American arm wrestler (born June 1963)

Jeff Dabe (born June 1963) is an American heavy machine operator and professional arm wrestler, noted for his oversized upper extremities.

== Biography ==
Dabe was born in June 1963. He is noted for his oversized limbs, which he has had since childhood. In 2022, his forearm measured a girth of 20 in and his ring finger of 5 in. His limb size is notably not a consequence of gigantism or elephantiasis.

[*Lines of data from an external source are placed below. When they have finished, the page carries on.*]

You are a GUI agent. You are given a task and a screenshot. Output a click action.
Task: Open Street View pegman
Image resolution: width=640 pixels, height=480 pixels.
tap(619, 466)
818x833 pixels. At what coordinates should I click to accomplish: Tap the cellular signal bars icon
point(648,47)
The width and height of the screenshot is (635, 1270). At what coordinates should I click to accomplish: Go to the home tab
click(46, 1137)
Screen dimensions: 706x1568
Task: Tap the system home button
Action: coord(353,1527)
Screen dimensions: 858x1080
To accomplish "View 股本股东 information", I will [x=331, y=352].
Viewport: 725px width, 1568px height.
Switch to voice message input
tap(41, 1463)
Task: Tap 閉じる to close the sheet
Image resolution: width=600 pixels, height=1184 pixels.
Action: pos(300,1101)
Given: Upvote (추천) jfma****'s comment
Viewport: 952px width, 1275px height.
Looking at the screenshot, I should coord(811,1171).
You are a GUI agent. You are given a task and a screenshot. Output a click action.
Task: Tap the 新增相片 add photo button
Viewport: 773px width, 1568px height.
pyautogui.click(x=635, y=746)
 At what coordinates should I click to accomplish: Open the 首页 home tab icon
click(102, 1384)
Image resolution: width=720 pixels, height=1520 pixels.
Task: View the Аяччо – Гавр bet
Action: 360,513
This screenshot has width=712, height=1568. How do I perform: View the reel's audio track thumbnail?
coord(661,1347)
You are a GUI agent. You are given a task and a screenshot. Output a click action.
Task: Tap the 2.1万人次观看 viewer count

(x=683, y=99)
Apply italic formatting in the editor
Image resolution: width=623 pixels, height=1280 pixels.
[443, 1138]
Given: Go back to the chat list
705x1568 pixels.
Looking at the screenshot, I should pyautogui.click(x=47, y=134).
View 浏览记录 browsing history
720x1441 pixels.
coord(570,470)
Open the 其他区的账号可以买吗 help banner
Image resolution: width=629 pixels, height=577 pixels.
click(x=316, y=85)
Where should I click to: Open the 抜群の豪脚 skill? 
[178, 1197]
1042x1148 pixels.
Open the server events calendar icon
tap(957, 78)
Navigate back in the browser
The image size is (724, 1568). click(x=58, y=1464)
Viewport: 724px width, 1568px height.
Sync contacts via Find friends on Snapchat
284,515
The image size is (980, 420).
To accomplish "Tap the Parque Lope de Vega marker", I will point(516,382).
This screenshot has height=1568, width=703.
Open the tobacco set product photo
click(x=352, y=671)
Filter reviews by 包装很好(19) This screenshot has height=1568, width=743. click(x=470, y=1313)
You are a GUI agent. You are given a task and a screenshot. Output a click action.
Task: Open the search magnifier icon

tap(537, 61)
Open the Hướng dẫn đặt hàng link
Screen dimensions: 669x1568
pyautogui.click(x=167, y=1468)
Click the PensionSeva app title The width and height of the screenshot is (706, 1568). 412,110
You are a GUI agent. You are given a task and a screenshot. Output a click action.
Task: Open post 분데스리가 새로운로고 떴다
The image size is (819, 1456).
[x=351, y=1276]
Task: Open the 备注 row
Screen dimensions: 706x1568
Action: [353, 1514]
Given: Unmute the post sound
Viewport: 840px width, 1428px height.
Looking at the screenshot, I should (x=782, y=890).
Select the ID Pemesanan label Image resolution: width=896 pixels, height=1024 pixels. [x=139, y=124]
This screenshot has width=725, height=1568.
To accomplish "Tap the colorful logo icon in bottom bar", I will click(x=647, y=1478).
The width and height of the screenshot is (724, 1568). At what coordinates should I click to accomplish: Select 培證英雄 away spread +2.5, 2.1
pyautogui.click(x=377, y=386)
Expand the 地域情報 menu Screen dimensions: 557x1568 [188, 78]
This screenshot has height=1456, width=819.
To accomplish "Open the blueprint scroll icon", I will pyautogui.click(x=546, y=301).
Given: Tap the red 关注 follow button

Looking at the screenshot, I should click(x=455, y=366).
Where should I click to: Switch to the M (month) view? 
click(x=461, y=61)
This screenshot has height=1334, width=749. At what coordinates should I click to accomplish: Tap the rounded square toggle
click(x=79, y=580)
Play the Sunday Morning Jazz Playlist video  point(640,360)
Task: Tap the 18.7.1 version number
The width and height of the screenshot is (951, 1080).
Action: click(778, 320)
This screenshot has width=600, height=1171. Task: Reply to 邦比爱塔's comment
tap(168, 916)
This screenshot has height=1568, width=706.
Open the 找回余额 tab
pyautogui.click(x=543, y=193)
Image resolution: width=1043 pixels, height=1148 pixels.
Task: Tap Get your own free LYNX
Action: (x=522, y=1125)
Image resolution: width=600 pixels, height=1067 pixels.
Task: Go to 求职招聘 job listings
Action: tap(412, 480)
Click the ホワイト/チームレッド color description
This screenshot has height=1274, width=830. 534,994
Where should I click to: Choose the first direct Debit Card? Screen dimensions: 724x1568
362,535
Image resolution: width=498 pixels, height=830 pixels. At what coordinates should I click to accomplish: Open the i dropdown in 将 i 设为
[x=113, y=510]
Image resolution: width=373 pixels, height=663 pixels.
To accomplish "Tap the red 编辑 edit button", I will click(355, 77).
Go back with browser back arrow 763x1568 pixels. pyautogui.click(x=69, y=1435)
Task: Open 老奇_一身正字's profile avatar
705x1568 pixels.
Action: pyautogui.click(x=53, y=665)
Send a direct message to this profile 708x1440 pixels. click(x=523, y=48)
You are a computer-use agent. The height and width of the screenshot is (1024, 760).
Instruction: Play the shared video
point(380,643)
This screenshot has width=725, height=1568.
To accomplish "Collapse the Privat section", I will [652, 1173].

Dabe has been arm wrestling since 1981, and was given the nickname Popeye early in his arm-wrestling endeavors. In 1996, Dabe injured his right elbow in an arm-wrestling match and stopped competing. In 2012, at the age of 48, he returned to the sport, wrestling only with his left arm and becoming the Minnesota state arm wrestling champion.

He is the 2021 International Federation of Arm Wrestling's world champion. Outside of arm wrestling, he works as a heavy equipment operator and runs a hobby farm.

== Personal life ==
Dabe lives in Stacy, Minnesota. Jeff and his wife Gina have three children.